樹木さんは、いつ死ぬかは分からなくても、いつかそのときがくることを受け止め、いつ死んでもいいような生き方をされてきました。そのような心境になるのは簡単なことではありませんが、「最善を期待しつつ、最悪に備える」という心構えは、まねすることができるはずです。

「最善を期待する」とは治療が効果を発揮して、長生きできることを期待するということです。治療をあきらめる必要はありません。しかし死は必ずやってきます。「最悪に備える」とは、死に備えて準備をしておくという意味です。

2.自分の死に方について考え、話し合っておく

樹木さんは、かつて「畳の上で死ねれば上出来」と語っていました。そして、その言葉の通り、自宅で家族に見守られながら亡くなられました。人の死に方はさまざまであり、病院で亡くなられる方もいれば、自宅で最期を迎えられる方もいます。どちらがいいかは人それぞれ、環境や価値観によっても異なります。ただ、樹木さんは、自ら自宅で亡くなることを希望し、それを実行されました。

死に方について前もって考えておかないと、急に体調が悪化したとき、自身で納得のいく死に方とはならない可能性が高くなってしまいます。

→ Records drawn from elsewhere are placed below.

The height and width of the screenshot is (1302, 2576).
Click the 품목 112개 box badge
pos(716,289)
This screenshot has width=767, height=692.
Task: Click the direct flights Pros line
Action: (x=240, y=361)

そのためには自分の希望を、家族などの周囲の人たちに、あらかじめ伝えておくことが大切です。心に中にしまっておくだけでは、いざそのときがやってきたとき、周囲に正しく伝えられないかもしれません。また、事前に伝えて相談しておくことは、家族にとってもあなたが死を迎えることの準備となるのです。おそらくはこのような話し合いがあったからこそ、樹木さんのご遺族も、本人の希望を最期まで支えられたのだと思います。